Partes do exercício:
A. Copie do trecho sobre a peça a parte que vai de "Com direção de" até "argumenta Odilon Esteves.".
B. Dê continuidade ao trecho sobre a peça a partir do ponto em que ele termina.

Trecho:
* * * * * * *

Com direção de Fernando Badharó e do próprio ator, o espetáculo começa com Odilon vindo da coxia e lendo um texto em que relata o processo de criação e o que o levou a montar o conto do escritor mineiro. Mais do que encarnar aquele personagem, a intenção é questionar o que entendemos como loucura e sanidade:

 

 

“Comecei esse processo querendo pesquisar a palavra loucura, nas suas várias acepções. O que poderia ser o oposto a loucura: a normalidade, a lucidez? Foi aí que me lembrei do conto, cujo personagem é considerado a norma, ele é obcecado por dinheiro, por poder. E me pergunto: aderir a um projeto cujo único fim é acumular bens, passando por cima de tudo para atingir esse objetivo, é possível que isso seja considerado sanidade? A peça é um mote para se conversar sobre esse tema. Não dá para fazer vista grossa a tudo o que esse personagem representa”, argumenta Odilon Esteves.

 

 

 

Depois deste preâmbulo, feito na plateia, o ator sobe ao palco, completa o figurino e incorpora Noé. Com apenas uma poltrona, quatro tapumes de acrílico e uma pequena estátua da liberdade (símbolo de Nova York), o ator personifica aquele ser, que a princípio apenas relata seu objetivo imediato, o de abandonar o Brasil. Em seu automóvel, ele está na Marginal indo para o aeroporto, mas uma chuva torrencial começa a impedi-lo de atingir seus objetivos. É nesta hora que Noé deixa fluir seu discurso egocêntrico.

* * * * * * *

Dados fornecidos:
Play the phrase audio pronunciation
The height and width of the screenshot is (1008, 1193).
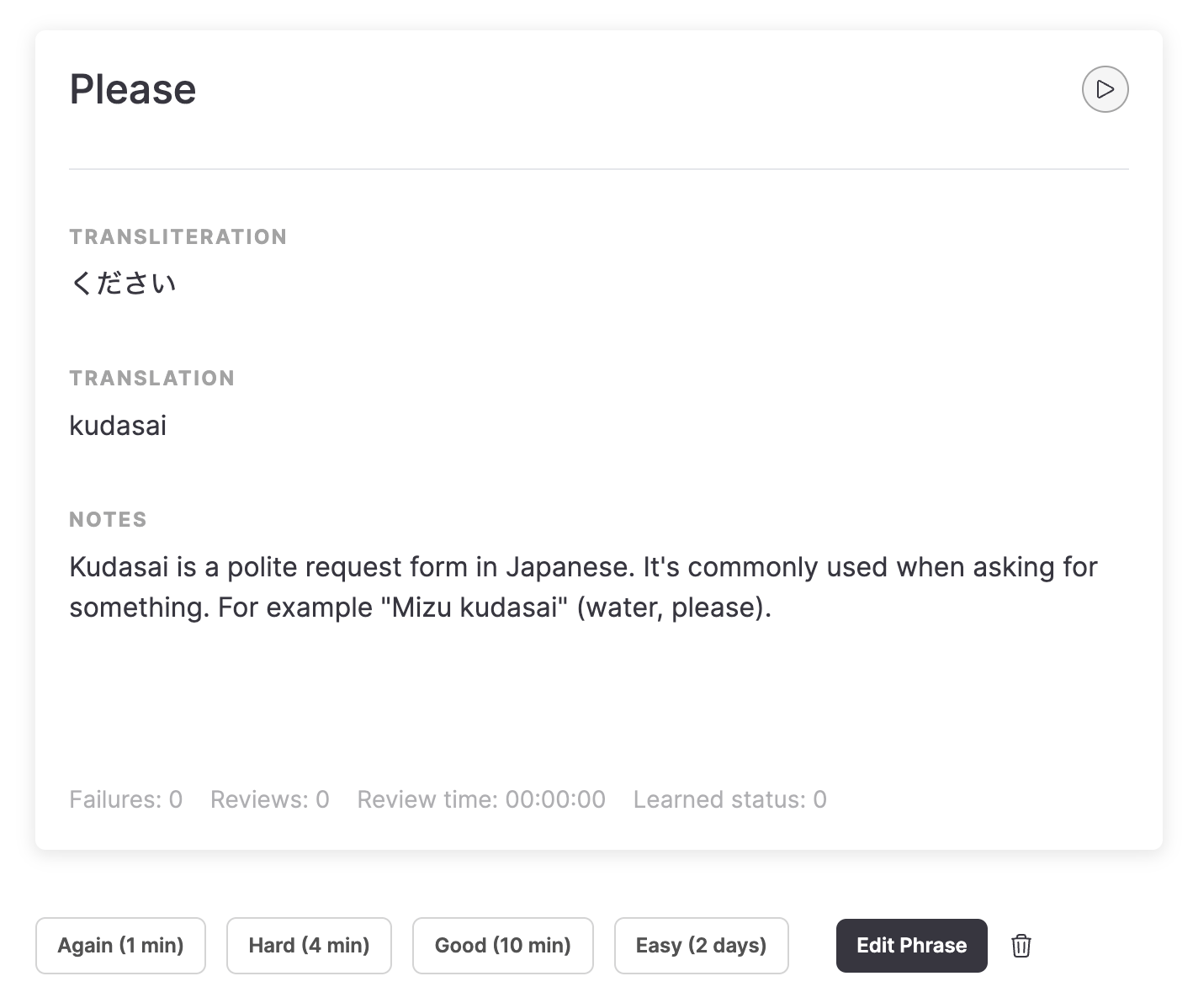1105,89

* * * * * * *

As respostas:
A.
Com direção de Fernando Badharó e do próprio ator, o espetáculo começa com Odilon vindo da coxia e lendo um texto em que relata o processo de criação e o que o levou a montar o conto do escritor mineiro. Mais do que encarnar aquele personagem, a intenção é questionar o que entendemos como loucura e sanidade:

 

 

“Comecei esse processo querendo pesquisar a palavra loucura, nas suas várias acepções. O que poderia ser o oposto a loucura: a normalidade, a lucidez? Foi aí que me lembrei do conto, cujo personagem é considerado a norma, ele é obcecado por dinheiro, por poder. E me pergunto: aderir a um projeto cujo único fim é acumular bens, passando por cima de tudo para atingir esse objetivo, é possível que isso seja considerado sanidade? A peça é um mote para se conversar sobre esse tema. Não dá para fazer vista grossa a tudo o que esse personagem representa”, argumenta Odilon Esteves.

B.
 

 

“Está chovendo dinheiro em Nova York e o meu carro vermelho, importado da Alemanha, está preso entre os carros nacionais, às margens do Rio Tietê, onde a água normal e o excremento dos pretos, por culpa do prefeito, começam a invadir a via onde o meu carro vermelho, importado da Alemanha, não consegue sair velozmente do lugar”.

 

 

Sempre repetindo o mote de sua posição social de superioridade, o personagem não tem limites com seus argumentos e sandices. Se o texto é intencionalmente repetitivo, o ator em cena dá diversas entonações para as falas. Antes do desfecho, Odilon volta a se dirigir ao público, da plateia, onde continua a leitura de sua carta. Desta vez questiona o racismo: será que nós também não temos posturas racistas e preconceituosas? O racismo, destilado sem pudores pelo personagem, não está encoberto nas atitudes do cotidiano de cada um de nós?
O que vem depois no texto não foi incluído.